Durant
toute ma vie d’adulte, j’ai adhéré sans réserve à l’affirmation de Winston
Churchill selon laquelle «la démocratie est le pire système de
gouvernement, à l’exception de tous les autres qui ont pu être expérimentés
dans le passé. »
Cependant,
avec le recul je commence à croire que mon attachement viscéral à ce régime
découlait surtout du fait que j’ai toujours vécu sous la dictature. Assoiffé de
liberté dans le désert de l’oppression politique, j’imaginais la démocratie
comme une sorte d’oasis enchanteresse, un éden insaisissable auquel seuls des
peuples bénis par les dieux des droits de l’homme pouvaient accéder.
Je
pensais naïvement que le jour où la démocratie allait être instaurée en
Tunisie, elle enfanterait un « Ubermensh » tunisien ouvert d’esprit,
respectueux des droits d’autrui, privilégiant l’intérêt national et œuvrant ardemment
à la réussite de son pays.
Cette
image d’Épinal de la démocratie à la scandinave a vite été balayée par la
multitude de comportements inciviques apparus au sein de la société tunisienne
lors de cette phase de transition démocratique.
Malheureusement,
certains de nos concitoyens et de nos hommes politiques n’envisagent la
démocratie que comme un simple outil leur permettant d’asseoir leur hégémonie sur les autres membres de la
société.
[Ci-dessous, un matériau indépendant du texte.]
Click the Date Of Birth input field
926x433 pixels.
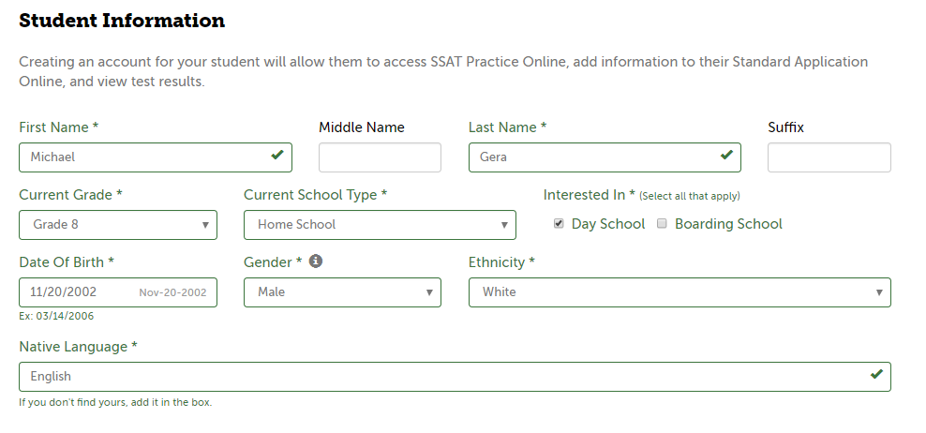point(118,292)
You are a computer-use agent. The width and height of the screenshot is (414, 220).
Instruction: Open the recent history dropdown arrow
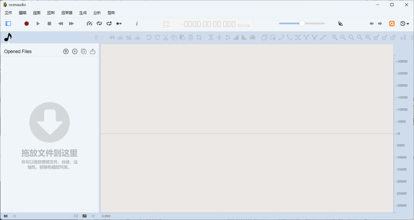tap(408, 24)
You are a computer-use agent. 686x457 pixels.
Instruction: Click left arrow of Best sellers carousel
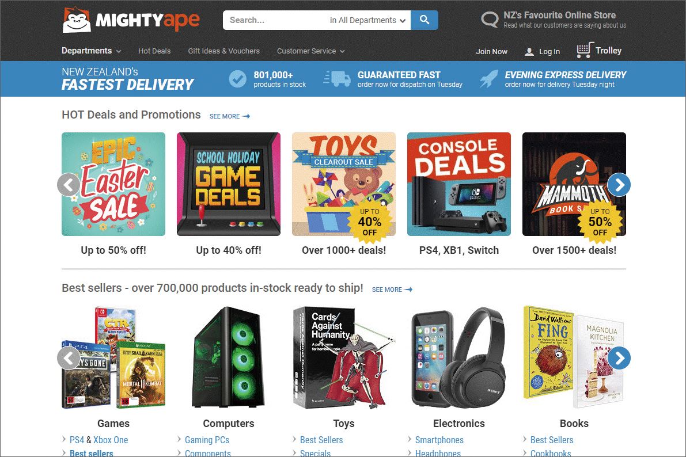(69, 358)
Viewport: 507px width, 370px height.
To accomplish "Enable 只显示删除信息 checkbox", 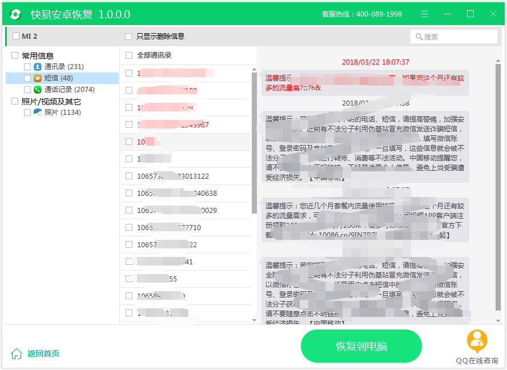I will coord(128,37).
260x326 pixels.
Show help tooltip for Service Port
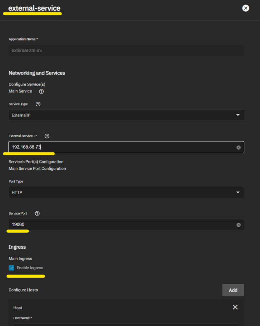(37, 214)
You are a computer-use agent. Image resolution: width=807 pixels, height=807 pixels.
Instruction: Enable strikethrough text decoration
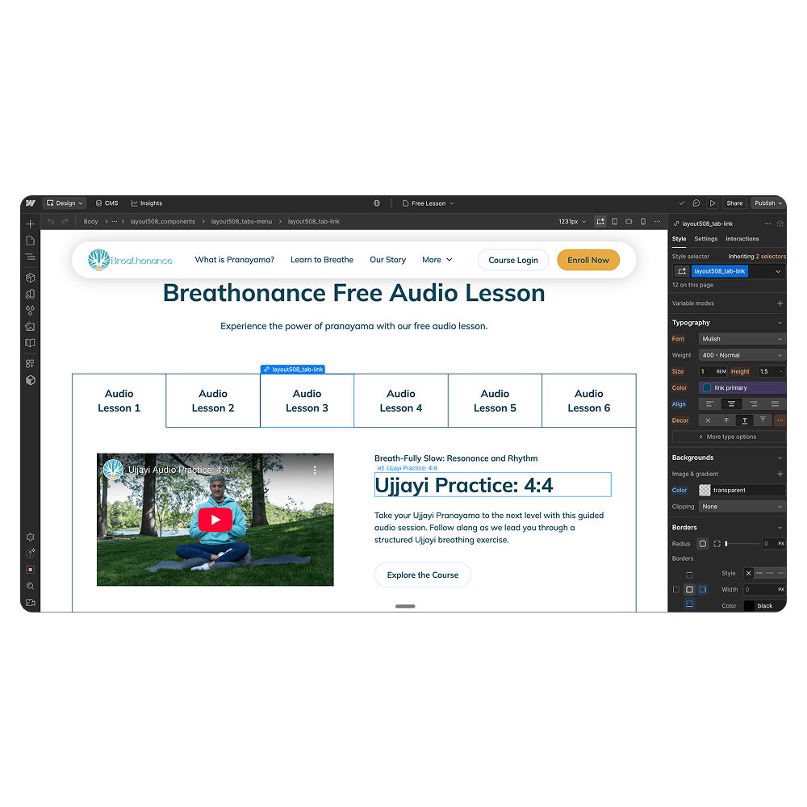(726, 420)
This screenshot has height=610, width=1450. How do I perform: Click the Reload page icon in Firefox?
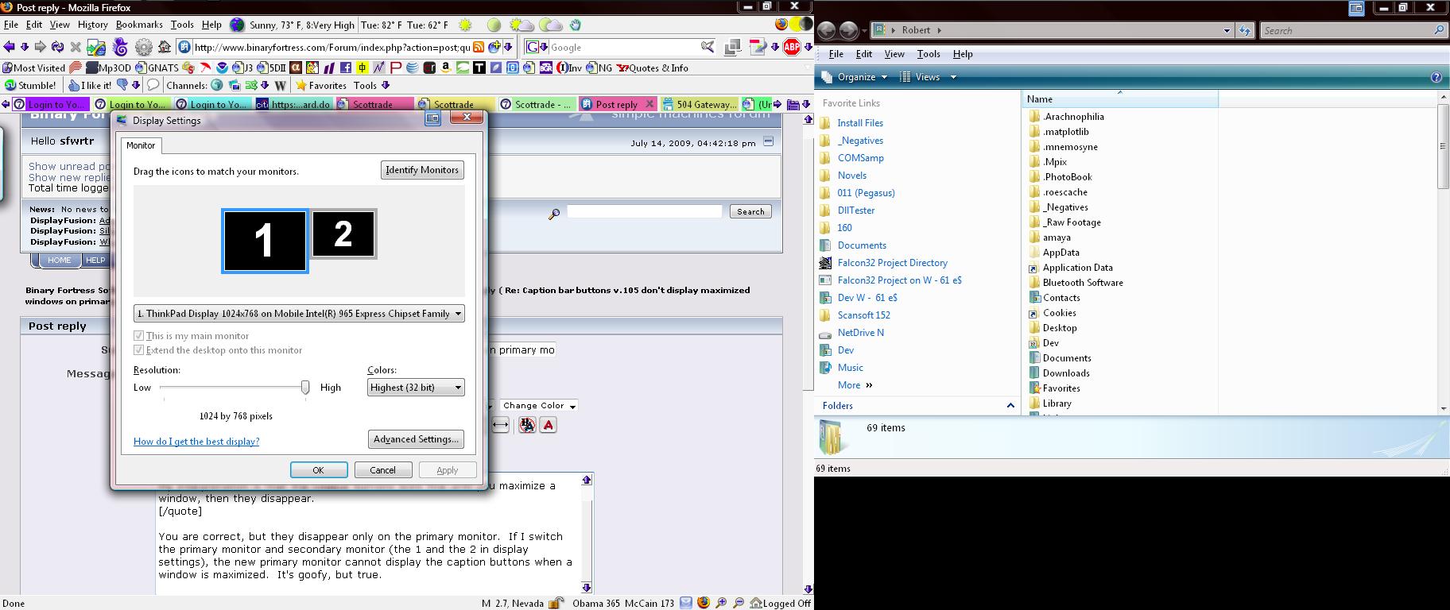[57, 48]
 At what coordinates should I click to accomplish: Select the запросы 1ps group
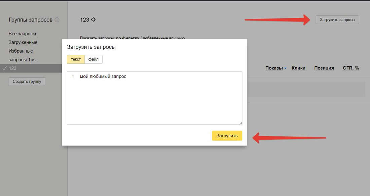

Vu sous cet angle, une majorité qui a des visées dictatoriales est
plus dangereuse qu’un dictateur esseulé aussi puissant soit-il. En effet, la
majorité peut toujours brandir face à ses détracteurs le glaive de la
légitimité électorale renforcé, dans le cas tunisien, par la référence
constante au divin.
A
cause de l’évolution dangereuse que connaît la Tunisie, mes instincts
démocratiques se sont atrophiés et j’ai commencé à avoir des pulsions
dictatoriales. Ainsi, je me suis surpris dernièrement à lire avec nostalgie la
biographie d’Atatürk et à cautionner certaines décisions controversées du
combattant suprême. Pire encore, je n’arrive plus à me sortir de la tête la
célèbre proclamation de Saint-Juste : « pas de liberté pour les
ennemis de la liberté » c'est-à-dire tous ceux pour qui la seule liberté
permise, est celle de souscrire entièrement à leur idéologie intégriste.
Au
début, j’ai essayé tant bien que mal de surmonter mes fantasmes dictatoriaux,
mais plus les choses se détérioraient dans la société, plus mes pulsions se
renforçaient au point que je me suis mis à rêver d’un assaut laïque violent
contre une Monéda islamiste afin de rétablir l’ordre républicain bafoué.
Certains
esprits conciliants seront peut-être choqués par mes confessions et je les
entends déjà me dire que la démocratie nécessite un long apprentissage et qu’il
faut donc faire preuve de beaucoup de patience. A ceux-là je répondrais en
paraphrasant un de nos proverbes tunisiens, que je ne suis pas disposé à jouer
le rôle de l’orphelin démocratique sur la tête duquel les apprentis dictateurs
vont apprendre la coiffure.
2 commentaires:
Il est, hélas, difficile de résister à ce genre de tentation. Mais, est-on sûr de garantir un sort meilleur en s'en remettant à un quelconque despotisme, fût-il "éclairé" ? Impossible équation, je le crains, qui ne nous laisse guère d'autre que celui d'invoquer un autre proverbe tunisien : كان هزّيتيها تندمي كان خلّيتيها تندمي.
@tunisien
Malheureusement la révolution tunisienne couronnée par le départ du déchu s’est révélée être une victoire à la Pyrrhus.